Plan B

Little One and I are playing with legos tonight.

While Sister is at youth group, he has Mama all to himself for one glorious evening and he takes full advantage.

I’ve been tasked with building a house and I am digging through the pile of pieces to find just the right shape and size. And then I run out.

It’s ok, Mama, Little One reassures.  Just try Plan B!

I’m not sure where he learned this phrase, but it makes me chuckle as he picks out a random mish-mash of pieces that ruffle my still-too-perfectionist-for-my-own-good tendencies.

Once upon a time, I was young and idealistic.  I was considering becoming a single mom by choice and I imagined a few folks in my circle bristling at the thought because “kids should grow up with a mom and a dad.”

I didn’t want to be Plan B.

But here’s the thing.  Adoption… as beautiful as it can be at times, is rooted in loss.  In a world without sin, parents who birthed children wouldn’t struggle with poverty, addiction or mental illness.  In a world without sin, there would be no such thing as trauma.  In a world without sin, social workers and public defenders and foster parents wouldn’t need to exist.

But friends, none of us are on God’s Plan A.  We are all a hot mess, desperately in need of rescue and redemption… no matter how our families were formed.

It’s true that Little One has known too much of Plan B… before his adoption and after it too.  Our life doesn’t look the way I imagined it.  I wish I could give more to this sweet boy who gobbles my undivided attention like candy.  So much more.  And right now I just cannot.

Look, Mama! he chirps, snapping the last piece into the fence he’s made to surround our imperfect lego house.  Plan B is awesome!

Indeed it is, sweet boy.  It may not be perfect, but Plan B leaves room for grace, for redemption songs.  It leaves room for receiving help and watching God provide.  It leaves room for telling the truth and making someone else feel less alone– and making you feel less alone in the process.  It may not be perfect, but some days, Plan B is pretty stinkin’ fantastic.

 

An omer of manna

A few weeks ago, I was on the phone with my pastor. We don’t talk often, but when we do, he has my back. Poo had hit the fan (again) and his question was blunt.

Are there financial needs that we can help you meet?

My answer was honest. There really weren’t. Thanks to great insurance and some other resources we are able to access, money was far, far down on my list of concerns.

A week later, I thought about calling my pastor back. At the suggestion of a friend of mine (who also happens to be a trauma-informed therapist and a fellow adoptive mom), we made an appointment with a holistic doctor. His approach to diagnosis and treatment is outside of the realm of “things covered by insurance.”

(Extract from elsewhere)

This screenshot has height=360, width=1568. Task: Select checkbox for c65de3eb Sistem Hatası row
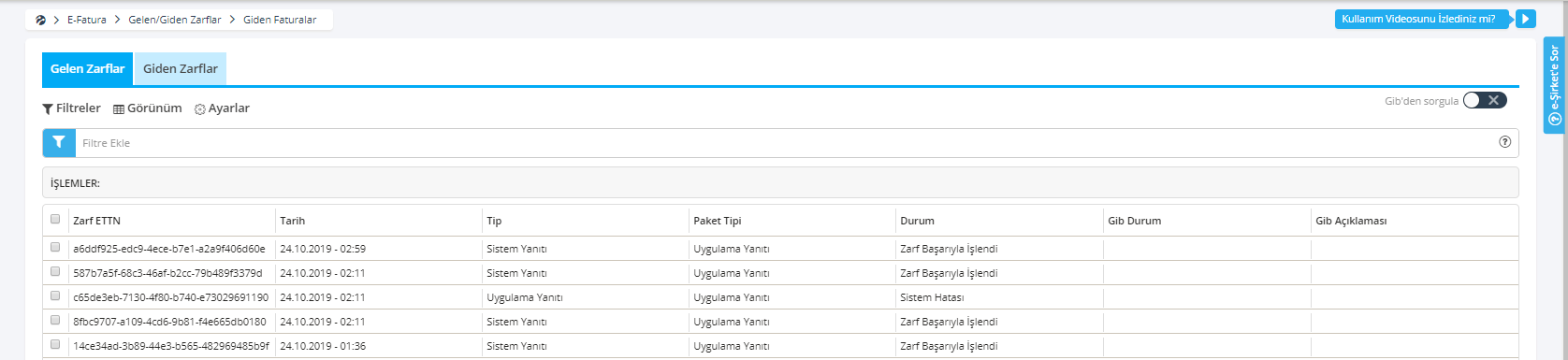tap(55, 295)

We spent a good chunk of change (and a good number of hours) at his office. And we came home with a ton more non-medicinal things to try. Whether they bring relief or not is still to be determined. But we came home with a box full of supplements and hope that we hadn’t yet exhausted all of our options.

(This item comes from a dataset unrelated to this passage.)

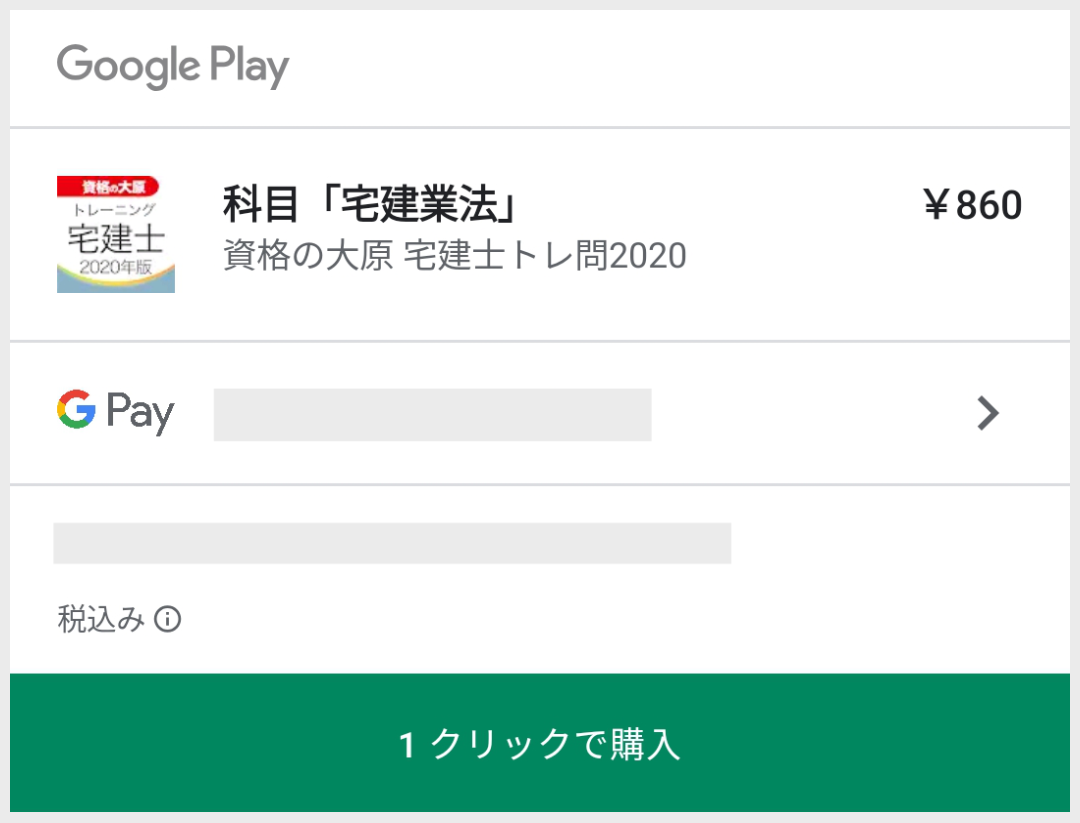
Task: Click the word Google in the header
Action: click(x=129, y=65)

Honestly, it’s money I can afford to spend and whether it buys us a little hope, a placebo effect or a miracle cure, I don’t regret it a bit. It’s just that the offer had been made literally days before.

I was reminded of a story that Richard Foster tells of letting God know that he needed a pair of gloves (even if he could easily afford them) and then pausing to see if God might provide them another way before buying them. And if not, buying them with gratitude to a God who provided the resources in the first place.

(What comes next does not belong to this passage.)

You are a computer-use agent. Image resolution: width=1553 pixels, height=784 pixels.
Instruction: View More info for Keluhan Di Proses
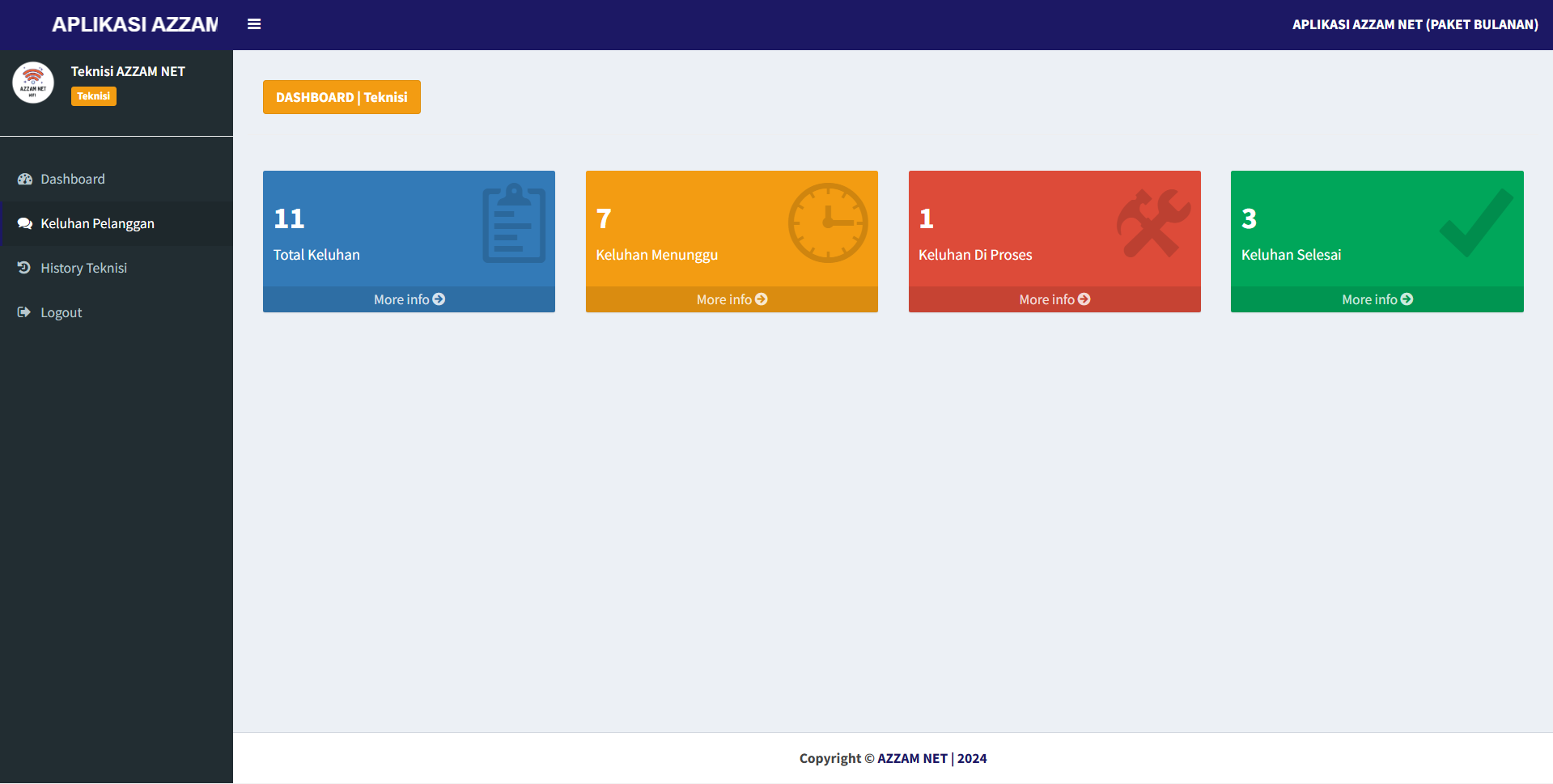coord(1054,299)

I didn’t make that call. I didn’t tell anybody how expensive that lengthy appointment was (though, to be fair, my big girl did… so it’s possible that word leaked that way). I just paused.

And, YOU GUYS, yesterday I got an envelope in the mail all ransom-letter looking. No handwriting. No return address. I was half-expecting it to be a Jehovah’s Witness pamphlet (why do they send those with no return address anyway? What if I wanted to convert? Where would I go?). But no. It was a check. A ridiculously generous check that covered a whole bunch of that investment in holistic hope. Like almost all of it.

This is what the Lord has commanded: ‘Take an omer of manna and keep it for the generations to come, so they can see the bread I gave you to eat in the wilderness.’ (Exodus 16:32)

Friends, we’ve been walking in the wilderness for half a year now. I keep thinking that we’ve turned the corner. Surely, we’ve turned the corner.

I don’t like the wilderness much. It makes me feel needy and dependent. Like all I’m doing is taking. And grumbling. And needing even more.

The wilderness sucks, friends. But the manna is still sweet. And still enough. And still there every. Single. Day.

And so, I want to gather up this omer of manna, this story of just right provision, just like Moses and Aaron. To bottle it up and save it and share it and use it as a reminder. To you– but mostly to me– that even here in the wilderness there is enough. Always enough. Because He is enough.

Together

For some reason, my writing inspiration seems to dry up when everything is going well.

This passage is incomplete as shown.